Fergal Gaynor a également exposé certaines difficultés rencontrées par les représentants légaux des victimes. Puisque ses clients sont au nombre de 20 000, il doit voyager à travers le Kenya pour pouvoir les rencontrer tous et les informer de leurs droits, ce qui est généralement fait par des rencontres de groupe. Il ajoute qu’il ne serait pas suffisant de rencontrer un nombre représentatif de victimes pour les faire participer. Au contraire, chaque victime a un droit égal de participer et de rencontrer en personne le représentant légal commun. Cette participation active redonne aux victimes du pouvoir et de la dignité, surtout si le processus ne place pas de fardeau indu sur leurs épaules.

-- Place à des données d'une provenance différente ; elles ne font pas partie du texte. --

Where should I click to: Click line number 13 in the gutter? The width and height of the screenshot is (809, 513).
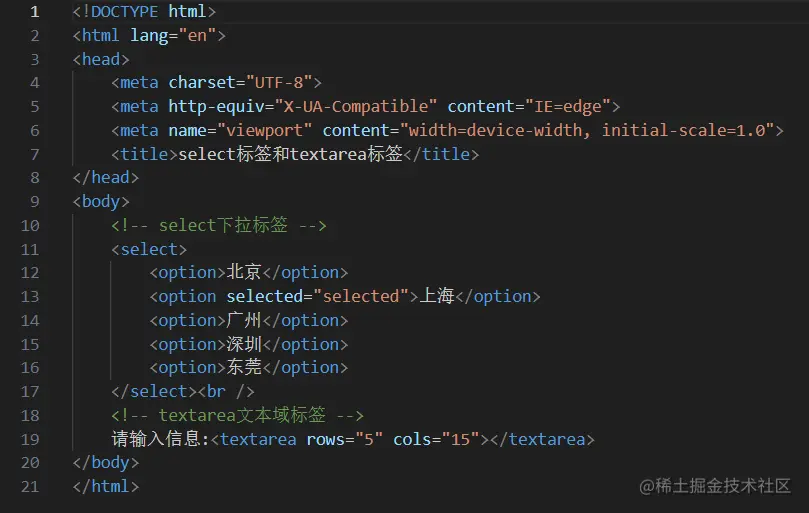29,296
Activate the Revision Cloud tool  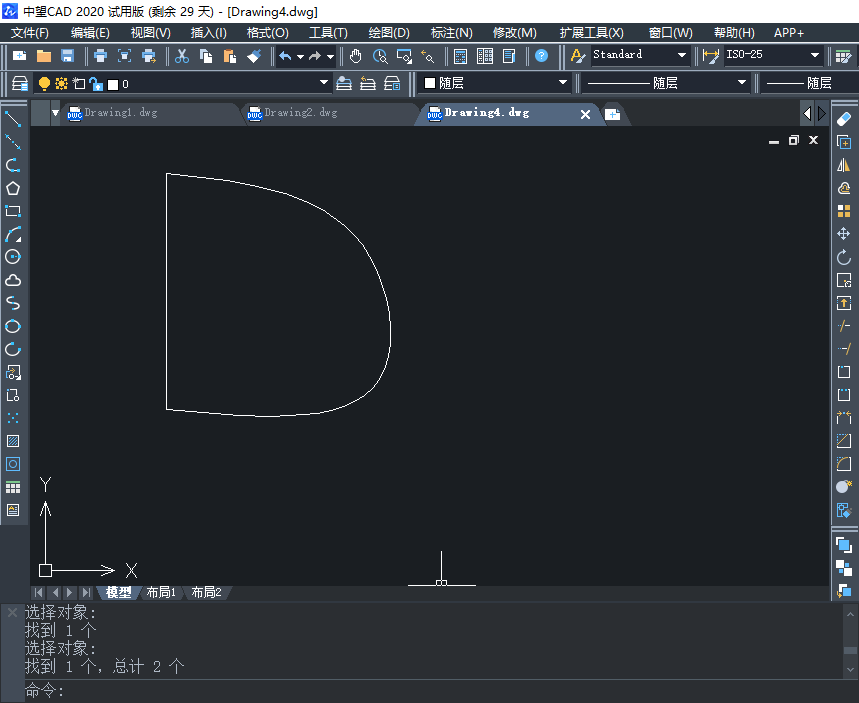tap(13, 280)
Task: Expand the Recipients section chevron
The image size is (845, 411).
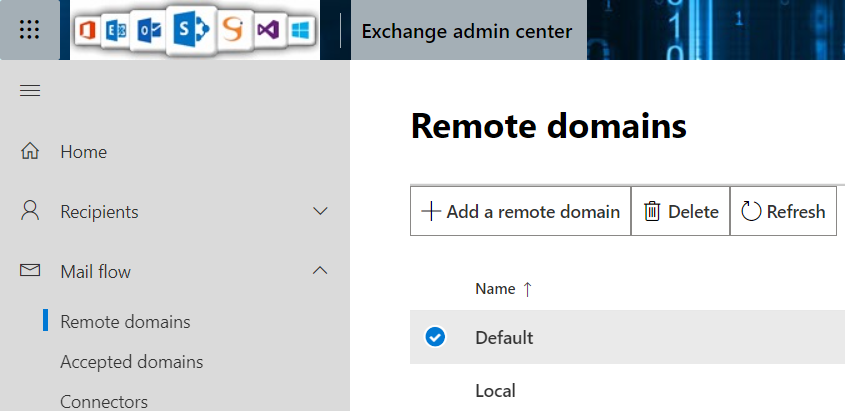Action: pos(320,212)
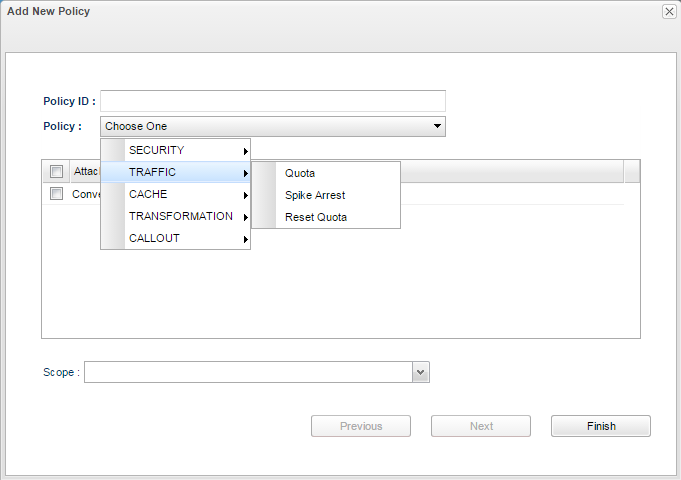
Task: Expand the Scope combo box arrow
Action: click(x=420, y=372)
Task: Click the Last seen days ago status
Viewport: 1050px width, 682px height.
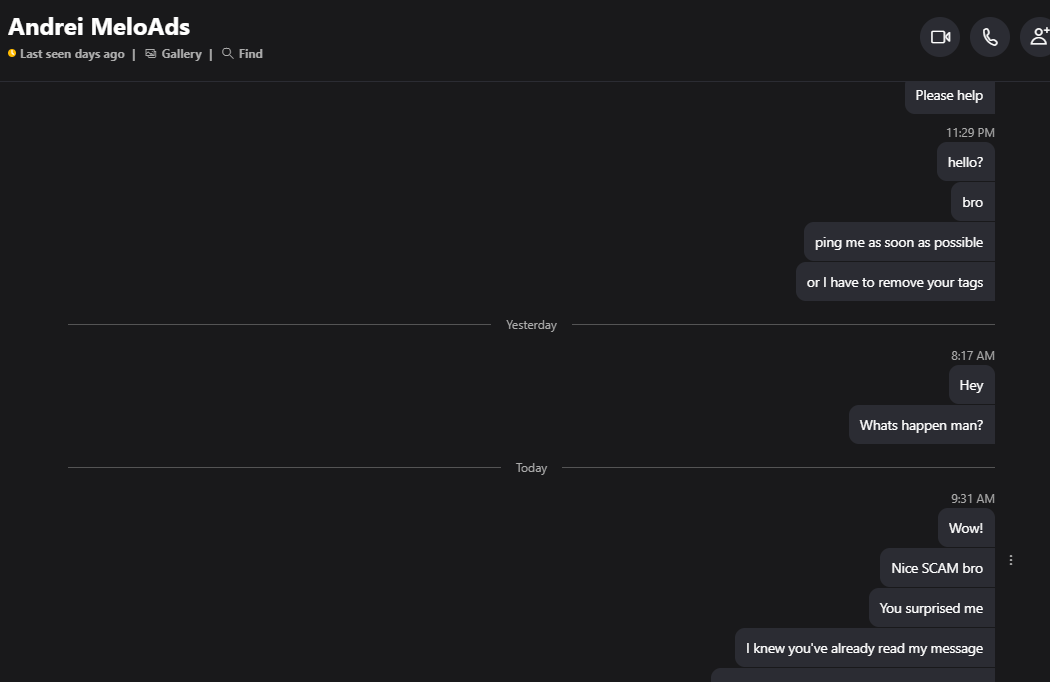Action: pyautogui.click(x=72, y=54)
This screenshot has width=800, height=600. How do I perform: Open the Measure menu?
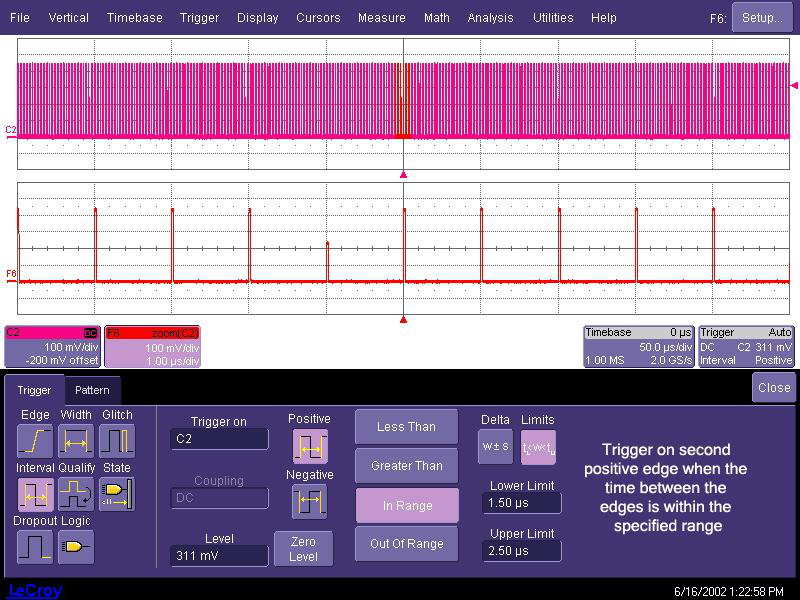click(381, 18)
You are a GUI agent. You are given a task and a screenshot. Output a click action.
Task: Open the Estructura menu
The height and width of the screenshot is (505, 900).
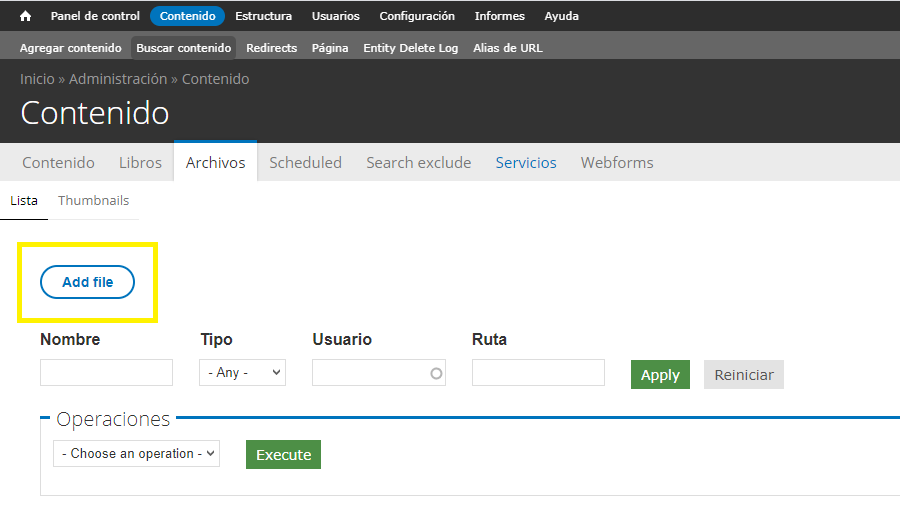(x=263, y=16)
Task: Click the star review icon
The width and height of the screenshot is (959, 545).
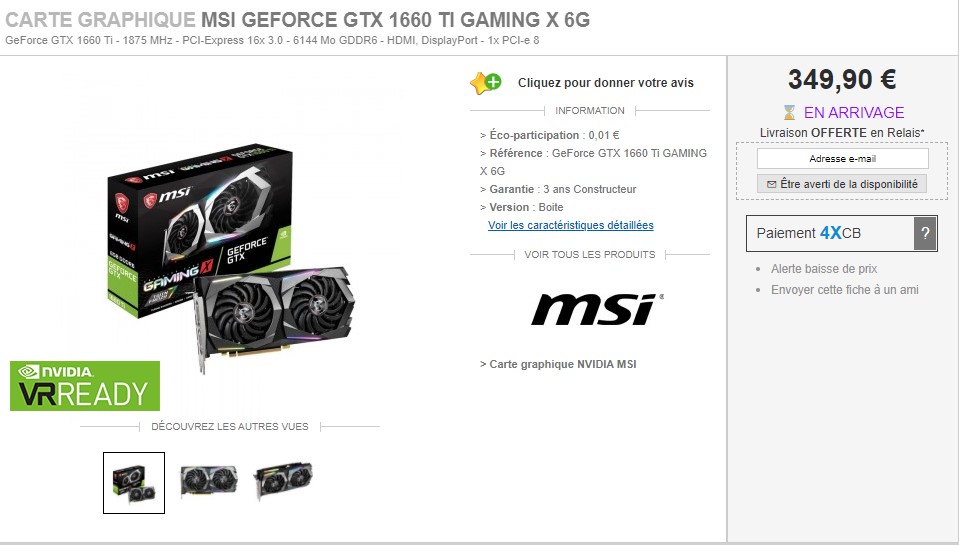Action: pos(486,83)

Jean-Philippe Kot note que le processus doit être amélioré : pour être durable et efficace, le processus doit pouvoir gérer le grand nombre de demandes et, lorsque des groupes de victimes sont créés, il est important que ces groupes ne soient pas artificiels et que les victimes ne soient pas mises avec un groupe auquel elles ne s’identifient pas. Norbert Wühler note que la standardisation est très importante, mais qu’il reste tout aussi important de donner aux victimes le sentiment qu’elles sont entendues et que leurs situations particulières sont prises en considération. Cela peut tout de même être fait par un processus standard et, tel que souligné par Fiona McKay, une implication plus grande du Registraire de la CPI serait bénéfique.
À ces propositions variées, Mariana Pena ajoute un fait important : les personnes les plus affectées par le processus de demande de participation n’ont pas été consultées jusqu’à maintenant par la CPI et l’AÉP pour améliorer le processus. Toutefois, elle note que l’Université Berkeley et la Section de la participation des victimes et des réparations conduiront de façon conjointe une étude dans la prochaine année qui permettra d’obtenir le point de vue des victimes sur le processus et les améliorations à y faire.
En conclusion, l’ambassadrice Tiina Intelmann, présidente de l’AÉP, note que travailler en droit pénal international cause souvent plusieurs doutes : tout le monde se demande pourquoi le faire et si le droit pénal international fonctionne vraiment ? Lorsque ces doutes surgissent, elle affirme que ces gens se souviennent des victimes, des traumatismes qu’elles ont vécus et de l’importance pour elles de participer aux procédures. Si les victimes qui participent reçoivent d’une certaine façon un soulagement mental ou émotionnel et que leurs souffrances sont atténuées, alors tout le travail fait par la CPI en vaut la peine.